I have a table as shown below. It has accounts of type Fixed and Savings. I need to update the status of all accounts of user 1. There are 10000 accounts for this user. Essentially the logic would be as shown in the following SQL Stored Procedure Script. The script takes only less than 1 second to execute (83 milli seconds).
But when I converted it to a ORM using LINQ to SQL it takes more than 3 minutes (204814 milli seconds).
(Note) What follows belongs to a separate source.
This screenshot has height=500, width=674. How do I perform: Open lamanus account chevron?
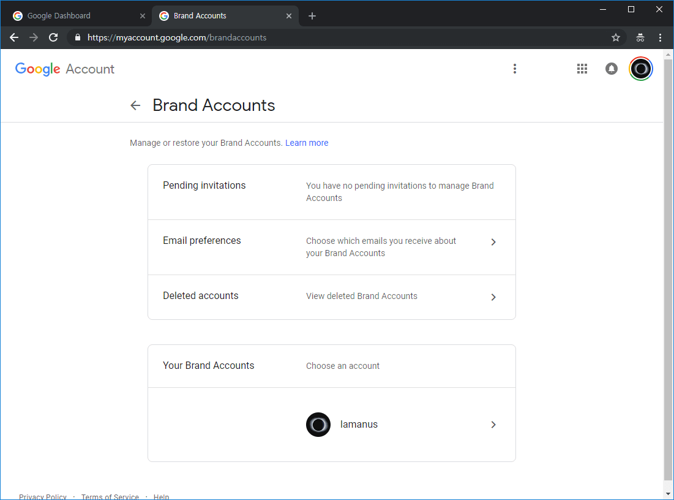tap(493, 425)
It is at least 240,000% slower.
Is there a pattern in LINQ to SQL (or other ORM) that will help to overcome this performance hit?
What can force it to do a update in one go to database?
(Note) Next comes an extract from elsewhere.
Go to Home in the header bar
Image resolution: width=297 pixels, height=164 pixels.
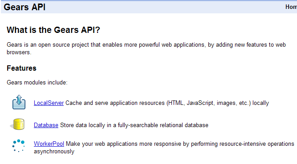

Note: I am aware of calling stored procedures from LINQ. I don’t see that as ORM and not an option for me.

Manual Stored Procedure Script
DECLARE @UserID INT
DECLARE @StatusForFixed VARCHAR(50)
DECLARE @StatusForSavings VARCHAR(50)
SET @UserID = 1
SET @StatusForFixed = 'FrozenFA11'
SET @StatusForSavings = 'FrozenSB22'
UPDATE BankAccount
SET Status =
CASE
WHEN BankAccount.AccountType='Fixed' THEN @StatusForFixed
WHEN BankAccount.AccountType='Savings' THEN @StatusForSavings
END
WHERE AccountOwnerID=@UserID
LINQ Generated Code Sample
Note: This type of statements happen 10000 times
UPDATE [dbo].[BankAccount]
SET [Status] = @p3
WHERE [BankAccountID] = @p0
-- @p0: Input Int (Size = -1; Prec = 0; Scale = 0) [3585]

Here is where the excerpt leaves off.